The Indiana man alleges that Menards used a strange “compensation scheme” to ensure its employees were only being paid while actively working. Bradley said that meant workers were required to clock out for the most mundane and regular of tasks – pay could and would be deducted for using the restroom, grabbing a bottle of water, or stepping outside for a cigarette.
CityPages.com reports that Bradley wasn’t alone – a retail worker from Ohio, Carrie Santti, says she lost $50 per week as a result of the same, company-wide policies.
Perhaps unsurprisingly, Menards’ restrictive compensation scheme didn’t give any leeway to its employees.
Another Ohio woman and former Menards distribution center worker, Lyndsey Neal, claims that the chain routinely refused to pay overtime for employees who put in 40-50 hour weeks.
On top of that, Neal says she was frequently compelled to attend mandatory warehouse safety meetings which, for some reason, were held off the clock.
In its response to the suits, Menards has predictably denied that its violated any labor laws. The corporation is also trying to push the litigation out of the courtroom and into mandatory arbitration.
The company, like many others in the United States, makes employees sign a waiver upon hire which reads “Arbitration shall be the sole and exclusive forum and remedy for all covered disputes of either Menard, Inc., or me.”
However, the disgruntled ex-employees say that Menards has no right to wave its documents around as an easy excuse – in 2016, the retailer agreed before the National Labor Relations Board to stop forcing its workers to give up their ability to sue.
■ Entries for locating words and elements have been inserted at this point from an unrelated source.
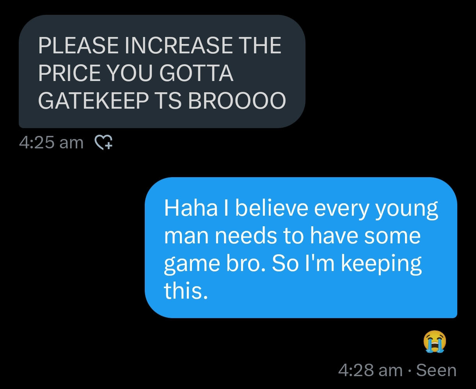Click the line man needs to have some

click(292, 236)
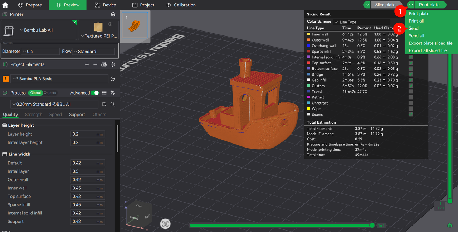Click the horizontal move slider handle
Viewport: 458px width, 232px height.
coord(372,225)
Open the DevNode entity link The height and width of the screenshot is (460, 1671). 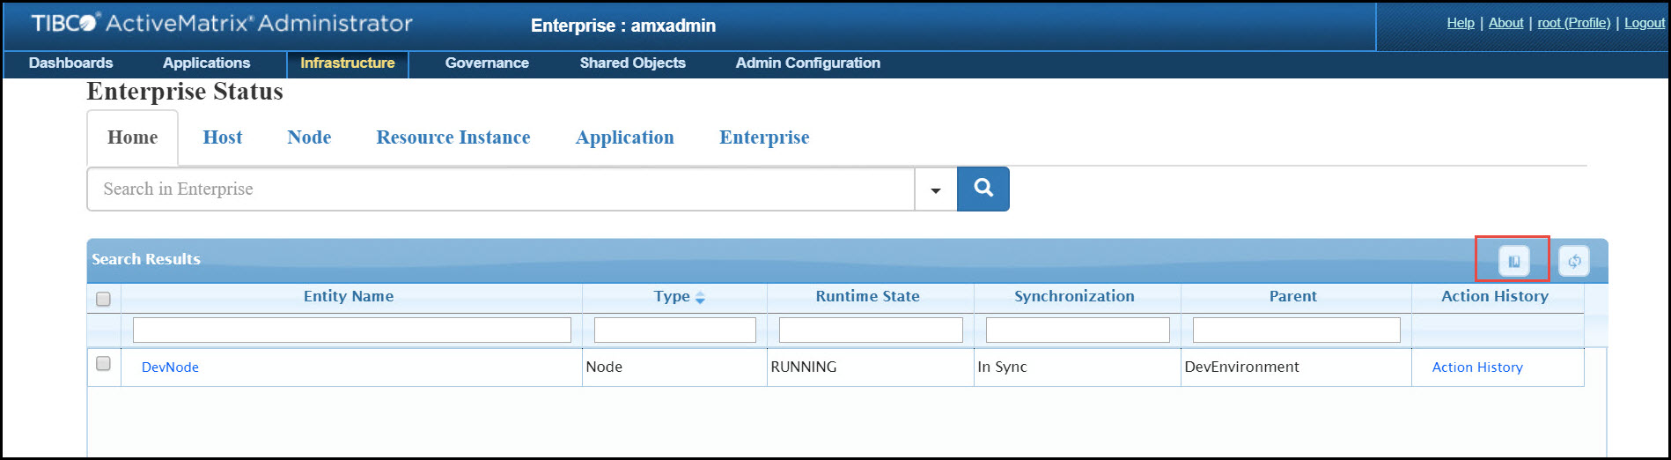[x=170, y=367]
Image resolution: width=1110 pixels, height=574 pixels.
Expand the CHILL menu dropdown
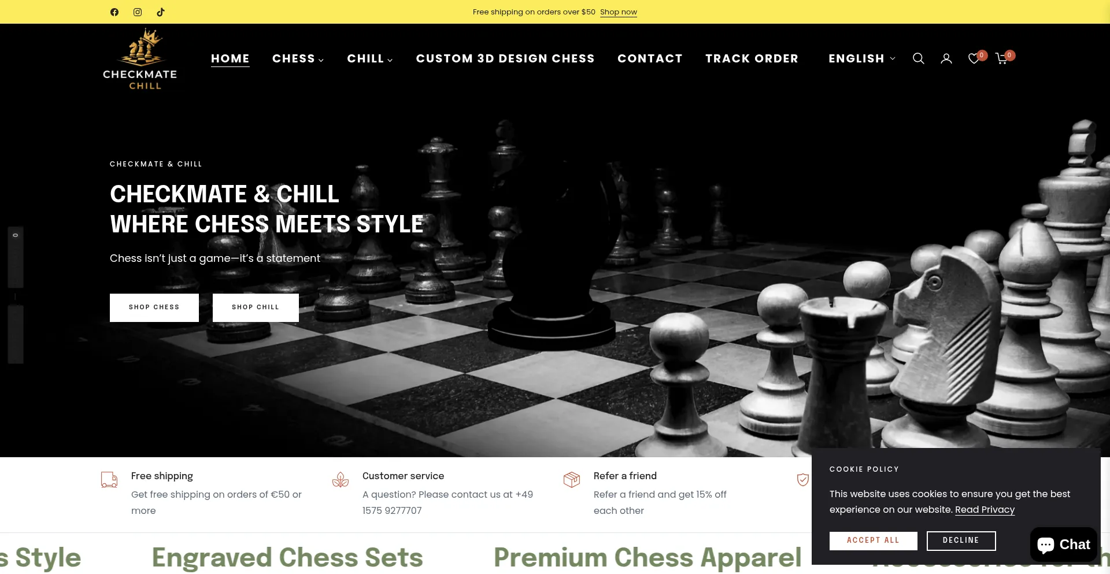[369, 58]
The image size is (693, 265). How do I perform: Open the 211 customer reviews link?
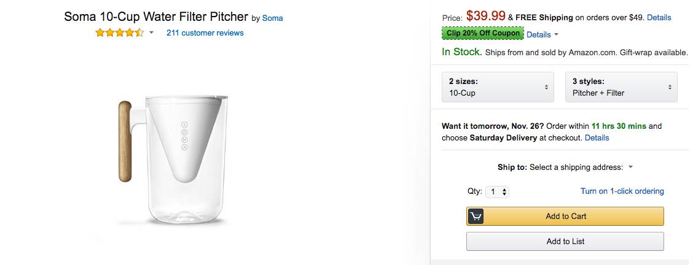tap(205, 33)
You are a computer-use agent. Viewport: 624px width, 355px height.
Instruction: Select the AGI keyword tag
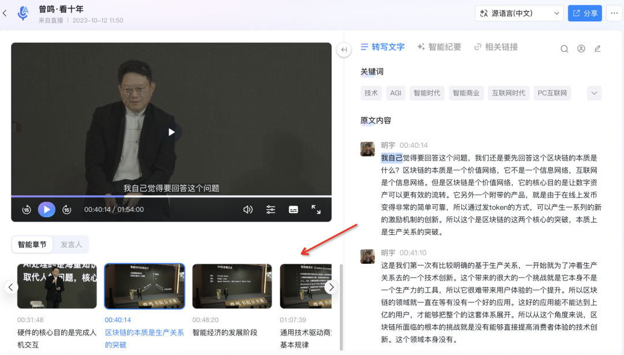pyautogui.click(x=395, y=93)
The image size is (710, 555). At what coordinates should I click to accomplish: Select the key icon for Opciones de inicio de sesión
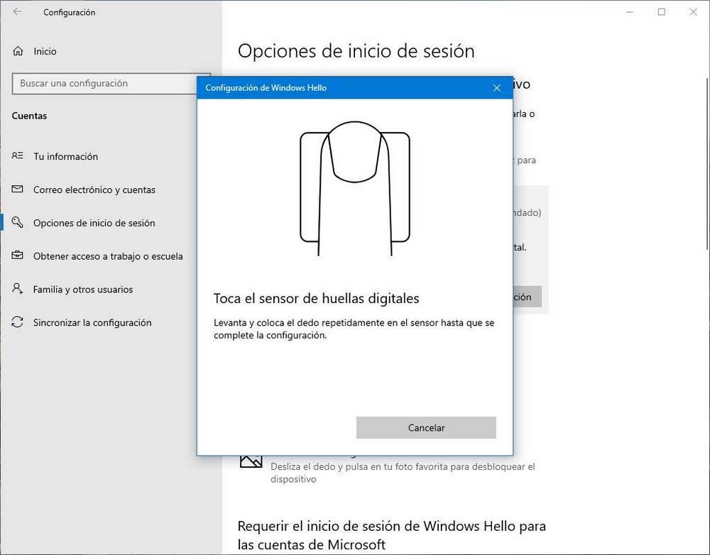pyautogui.click(x=16, y=223)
CityPages notes that Menards is asking that the three class action suits be placed on hold as the Supreme Court hears a case on the legality of forced arbitration clauses in hiring contracts.
The case – Epic Systems Corp v. Lewis – asks whether mandatory arbitration clauses violate the National Labor Relations Act.
Oral arguments on Epic Systems v. Lewis were heard on October 2nd, with the National Academy of Arbitrators suggesting that class action suits often provide a better outcome for employees than arbitration.
Until the Supreme Court issues a ruling, Menards may consider revising its ‘compensation’ schemes, which seem less designed to ensure worker productivity and more to take advantage of its hourly employees.